As Amended: The amendment adds a number of requirements:

  1. DHHS must work with the Foster Care Office (successor to the Foster Care Review Board) to plan for and implement that data system.
  2. DHHS must prepare the planning document for federal funding for the automated data system by December 1, 2012 and include an plan on the operation and management of the data system once it is implemented.
  3. The amendment adds the content of LB 774, requiring DHHS to turn in its annual reports on September 15 on the following: 1) Child caring agencies’ condition, management, and competency to care for juveniles its care; 2) The commitments, placements, facilities and programs that serve wards of the Office of Juvenile Services (OJS); 3)A summary of programs and services provided to children and families that aim to satisfy the Family Policy Act; 4) A report on caseloads of child protective service workers; 5) An annual review of the children’s behavioral health programs established after the Safe Haven Crisis: the Nebraska Family Helpine; the Family Navigator Program; and Right Turn (post-adoptive and post-guardianship assistance); 6) The number of waivers provided to foster placements and the number of children living in relative foster homes; 7) An annual report from the Child Death Review team. The HHS Committee also must report to the Governor, the Legislature, and the Chief Justice on December 15, 2012 and the two years following on the progress made in implementing the LR 37 recommendations.
  4. A report from the Division of Children and Family Services, Division of Developmental Disabilities, Division of Behavioral Health, and Division of Medicaid and Long-term care must be submitted by December 1, 2012, summarizing how individuals with co-occurring needs are currently served, identifying gaps and differences in funding sources, and recommendations for any statutory changes that may help address gaps.

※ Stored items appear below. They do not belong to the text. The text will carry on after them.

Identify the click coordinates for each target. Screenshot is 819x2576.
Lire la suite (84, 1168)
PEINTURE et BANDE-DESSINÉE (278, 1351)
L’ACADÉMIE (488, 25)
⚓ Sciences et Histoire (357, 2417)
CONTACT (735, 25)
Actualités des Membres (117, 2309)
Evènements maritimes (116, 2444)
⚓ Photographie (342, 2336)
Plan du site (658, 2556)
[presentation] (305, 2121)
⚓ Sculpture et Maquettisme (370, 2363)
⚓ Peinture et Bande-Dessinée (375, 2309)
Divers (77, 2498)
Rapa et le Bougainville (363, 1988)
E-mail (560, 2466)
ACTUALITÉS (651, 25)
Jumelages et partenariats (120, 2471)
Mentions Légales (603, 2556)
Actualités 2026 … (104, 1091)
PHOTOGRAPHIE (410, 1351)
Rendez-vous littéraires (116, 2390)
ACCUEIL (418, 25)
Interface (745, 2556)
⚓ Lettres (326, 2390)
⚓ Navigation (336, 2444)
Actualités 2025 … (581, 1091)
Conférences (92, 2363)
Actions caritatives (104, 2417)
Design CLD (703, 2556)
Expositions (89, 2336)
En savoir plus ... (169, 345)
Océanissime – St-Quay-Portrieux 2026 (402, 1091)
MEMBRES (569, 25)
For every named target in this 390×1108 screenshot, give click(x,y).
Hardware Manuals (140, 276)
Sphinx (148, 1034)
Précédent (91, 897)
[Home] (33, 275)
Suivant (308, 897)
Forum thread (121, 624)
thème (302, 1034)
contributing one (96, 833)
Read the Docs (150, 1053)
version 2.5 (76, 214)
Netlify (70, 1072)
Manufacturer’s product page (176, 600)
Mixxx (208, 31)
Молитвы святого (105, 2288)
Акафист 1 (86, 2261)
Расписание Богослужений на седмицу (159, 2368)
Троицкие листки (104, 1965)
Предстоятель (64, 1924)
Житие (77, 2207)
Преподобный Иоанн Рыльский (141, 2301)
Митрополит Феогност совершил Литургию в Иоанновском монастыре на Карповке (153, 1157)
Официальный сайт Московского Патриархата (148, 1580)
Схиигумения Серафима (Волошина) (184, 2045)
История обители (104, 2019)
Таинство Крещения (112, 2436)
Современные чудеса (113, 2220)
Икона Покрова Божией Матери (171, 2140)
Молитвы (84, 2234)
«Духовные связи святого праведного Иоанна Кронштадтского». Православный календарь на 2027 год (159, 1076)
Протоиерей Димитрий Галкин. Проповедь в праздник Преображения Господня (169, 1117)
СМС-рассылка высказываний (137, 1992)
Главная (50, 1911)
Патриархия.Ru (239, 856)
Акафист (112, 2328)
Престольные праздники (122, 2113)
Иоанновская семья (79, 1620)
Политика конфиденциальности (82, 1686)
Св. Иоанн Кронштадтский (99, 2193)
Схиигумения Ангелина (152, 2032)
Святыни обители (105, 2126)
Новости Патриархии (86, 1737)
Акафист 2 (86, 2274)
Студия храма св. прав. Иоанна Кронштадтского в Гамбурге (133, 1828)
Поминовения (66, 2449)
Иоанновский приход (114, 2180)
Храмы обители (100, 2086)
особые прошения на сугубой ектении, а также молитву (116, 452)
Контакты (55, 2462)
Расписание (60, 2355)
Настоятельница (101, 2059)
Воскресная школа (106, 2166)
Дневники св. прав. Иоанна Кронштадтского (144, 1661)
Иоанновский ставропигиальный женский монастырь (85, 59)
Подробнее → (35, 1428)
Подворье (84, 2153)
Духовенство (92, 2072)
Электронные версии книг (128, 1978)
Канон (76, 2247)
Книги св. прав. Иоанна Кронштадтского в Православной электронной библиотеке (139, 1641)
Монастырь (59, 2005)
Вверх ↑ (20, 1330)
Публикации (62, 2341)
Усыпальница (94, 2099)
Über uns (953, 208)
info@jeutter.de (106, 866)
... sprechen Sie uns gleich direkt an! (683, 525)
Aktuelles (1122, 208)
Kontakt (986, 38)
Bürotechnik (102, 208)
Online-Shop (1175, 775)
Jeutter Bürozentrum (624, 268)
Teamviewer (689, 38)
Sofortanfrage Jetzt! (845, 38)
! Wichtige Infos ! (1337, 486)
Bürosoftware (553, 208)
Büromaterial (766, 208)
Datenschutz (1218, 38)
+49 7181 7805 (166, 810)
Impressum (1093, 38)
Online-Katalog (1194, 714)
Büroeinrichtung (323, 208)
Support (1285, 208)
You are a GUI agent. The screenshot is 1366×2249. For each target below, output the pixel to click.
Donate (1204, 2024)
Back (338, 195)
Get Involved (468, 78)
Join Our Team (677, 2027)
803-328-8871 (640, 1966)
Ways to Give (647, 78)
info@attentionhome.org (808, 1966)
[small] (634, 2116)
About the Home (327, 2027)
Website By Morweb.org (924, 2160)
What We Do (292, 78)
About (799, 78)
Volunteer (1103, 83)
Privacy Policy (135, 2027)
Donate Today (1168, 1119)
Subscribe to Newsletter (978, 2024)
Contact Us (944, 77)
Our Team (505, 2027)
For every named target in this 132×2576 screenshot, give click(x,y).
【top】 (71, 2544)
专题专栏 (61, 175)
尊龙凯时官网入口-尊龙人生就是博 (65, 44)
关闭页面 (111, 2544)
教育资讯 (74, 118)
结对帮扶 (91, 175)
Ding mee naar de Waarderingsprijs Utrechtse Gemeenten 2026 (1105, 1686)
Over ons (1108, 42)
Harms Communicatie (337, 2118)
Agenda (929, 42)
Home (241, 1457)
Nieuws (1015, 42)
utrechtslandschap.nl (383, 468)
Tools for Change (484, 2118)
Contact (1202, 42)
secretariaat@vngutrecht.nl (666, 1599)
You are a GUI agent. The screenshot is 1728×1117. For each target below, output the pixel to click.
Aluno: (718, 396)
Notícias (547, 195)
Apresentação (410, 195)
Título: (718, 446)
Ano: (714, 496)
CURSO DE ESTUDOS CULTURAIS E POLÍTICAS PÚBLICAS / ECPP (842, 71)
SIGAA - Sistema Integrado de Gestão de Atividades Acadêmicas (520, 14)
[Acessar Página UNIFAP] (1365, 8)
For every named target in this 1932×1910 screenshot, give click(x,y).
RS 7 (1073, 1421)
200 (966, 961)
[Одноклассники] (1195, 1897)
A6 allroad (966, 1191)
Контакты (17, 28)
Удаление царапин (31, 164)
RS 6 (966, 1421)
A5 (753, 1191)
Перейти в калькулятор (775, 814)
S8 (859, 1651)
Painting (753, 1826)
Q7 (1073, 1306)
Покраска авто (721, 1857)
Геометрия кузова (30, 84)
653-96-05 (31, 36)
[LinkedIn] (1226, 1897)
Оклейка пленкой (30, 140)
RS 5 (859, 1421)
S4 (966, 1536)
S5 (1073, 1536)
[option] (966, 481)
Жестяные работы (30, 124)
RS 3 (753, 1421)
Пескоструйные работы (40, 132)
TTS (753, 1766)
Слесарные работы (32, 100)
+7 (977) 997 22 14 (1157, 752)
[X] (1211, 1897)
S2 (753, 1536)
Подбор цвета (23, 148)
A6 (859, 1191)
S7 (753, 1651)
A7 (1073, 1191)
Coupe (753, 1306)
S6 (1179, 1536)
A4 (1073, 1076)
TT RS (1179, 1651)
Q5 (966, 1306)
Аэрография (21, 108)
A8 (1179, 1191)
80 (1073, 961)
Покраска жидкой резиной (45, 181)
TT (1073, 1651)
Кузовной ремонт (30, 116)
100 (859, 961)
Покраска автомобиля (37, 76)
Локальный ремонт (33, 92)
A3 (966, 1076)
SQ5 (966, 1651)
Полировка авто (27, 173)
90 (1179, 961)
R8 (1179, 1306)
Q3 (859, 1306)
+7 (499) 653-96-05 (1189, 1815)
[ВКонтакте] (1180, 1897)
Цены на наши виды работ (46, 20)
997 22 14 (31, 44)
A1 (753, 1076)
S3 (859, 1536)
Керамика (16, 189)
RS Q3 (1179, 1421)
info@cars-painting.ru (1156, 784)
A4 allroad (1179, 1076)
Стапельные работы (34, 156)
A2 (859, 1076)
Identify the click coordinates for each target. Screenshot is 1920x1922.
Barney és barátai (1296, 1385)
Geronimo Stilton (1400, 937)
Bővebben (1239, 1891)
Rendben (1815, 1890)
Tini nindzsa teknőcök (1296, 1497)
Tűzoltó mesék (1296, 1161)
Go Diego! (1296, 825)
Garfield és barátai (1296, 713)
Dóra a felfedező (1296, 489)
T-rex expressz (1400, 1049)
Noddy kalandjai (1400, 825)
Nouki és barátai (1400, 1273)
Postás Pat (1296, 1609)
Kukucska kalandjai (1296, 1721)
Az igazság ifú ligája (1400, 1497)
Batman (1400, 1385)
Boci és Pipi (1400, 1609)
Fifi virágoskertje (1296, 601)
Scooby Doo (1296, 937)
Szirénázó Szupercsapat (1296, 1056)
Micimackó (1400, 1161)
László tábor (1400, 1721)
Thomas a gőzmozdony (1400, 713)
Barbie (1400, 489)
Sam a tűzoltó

Introducing Senator: Health and Human Services Committee (Campbell, Gloor, Bloomfield, Howard, Krist, Lambert), Pirsch – Performance Audit Priority Bill

Committee: Health and Human Services

Committee Hearing Date: February 8, 2012

Current Status:  Signed by the Governor, April 11, 2012.

Estimated Fiscal Impact: The bill provides costs a total of $431,097 from the General Fund and $281,097 in federal funds with the following breakdown: $500,000 for a data management plan and design; $62,194 for two business analysts; and $150,000 for an evaluator in FY’13.

Voices for Children’s Position: Support (see our testimony here).